Selected extract:
· · · · · · ·

This is one of those situations where it is useful that yeast have a haploid life stage.

2-step gene replacement

5-fluoro-orotic acid (5FOA) has the following properties:

genotype phenotype
URA3 Ura+, 5FOAS
ura3Δ Ura-, 5FOAR

5FOA is useful because you can do both positive and negative selection for 5FOA resistance because it is antithetical to the Ura+ phenotype.

Now, say we want to replace the CIS1 wild-type gene with the cis1 mutant. Suppose cis1 is caused by a A:T → G:C base pair change. Obtain a ura3Δ yeast strain, which has a CIS1 wild-type allele. Additionally obtain a URA3 plasmid. Amplify the URA3 gene from the plasmid using primers homologous to CIS1 flanking sequence. Introduce the amplified DNA into haploid cells, and this DNA will homologously recombine into the CIS1 locus. Select for transformants that have a Ura+ phenotype, and now you’ll have cells with ura3Δ in the original Ura locus, and URA3 in the CIS1 locus. Now transform these yeast with a 100 bp oligo containing the single base pair substitution found in the cis1 mutant. Now select for Ura- transformants, and you’ll get only those individuals where the synthesized cis1 mutant has recombined into the CIS1 locus, displacing the URA3 transgene. Now you have basically a cis1 knock-in. If this individual has the CisR phenotype, then that is your strongest evidence yet that the A:T → G:C variant you discovered in whole genome sequencing is indeed causal.

· · · · · · ·

Data below:
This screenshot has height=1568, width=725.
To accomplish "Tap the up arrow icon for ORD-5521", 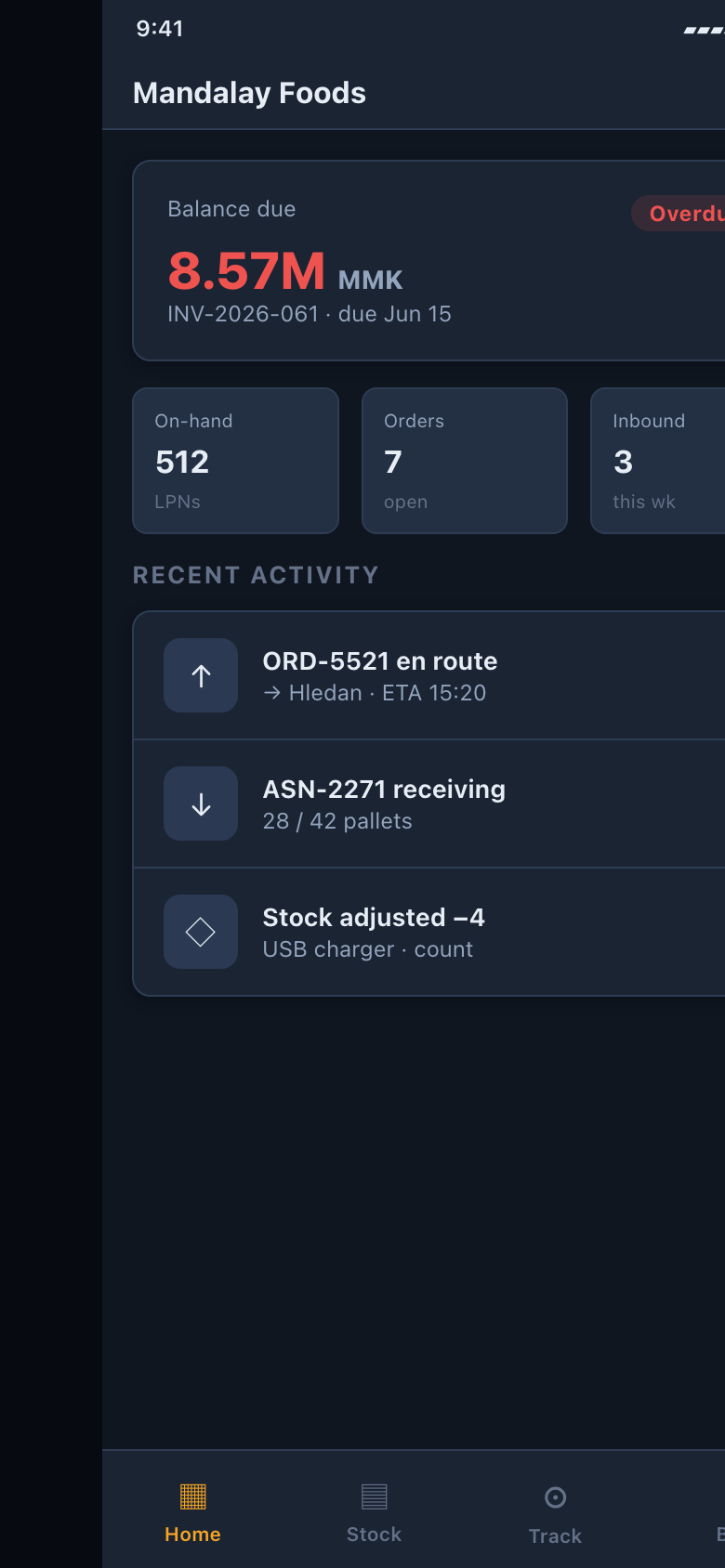I will coord(201,675).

· · · · · · ·

Exercise A: Check the following statements against the passage on 2-step gene replacement: (i) the cis1 mutant is caused by a G:C → A:T base pair change; (ii) the oligo used in the second transformation is 100 bp long; (iii) after the first transformation, transformants with a Ura- phenotype are selected. For each, answer yes or no and quote the words of the passage that decide it.
Exercise B: Pick up the passage on 2-step gene replacement where it stops and continue it.

Your response A:
(i) No: "Suppose cis1 is caused by a A:T → G:C base pair change."
(ii) Yes: "transform these yeast with a 100 bp oligo containing the single base pair substitution found in the cis1 mutant"
(iii) No: "Select for transformants that have a Ura+ phenotype"

Your response B:
2-step gene replacement

This technique is also used when you are using yeast as a system for functional studies of mutations found in humans. A candidate causal mutation in a human disease can be knocked into yeast using this method. This is also used when you perform yeast mutagenesis and you find there are multiple candidate causal mutations tightly linked in the same gene - you can do this method one by one for each mutation to figure out if one is sufficient for the phenotype.

Genome-wide approaches

A number of new technologies are useful for determining the mechanism by which a mutation affects function, or the native function of a wild-type gene.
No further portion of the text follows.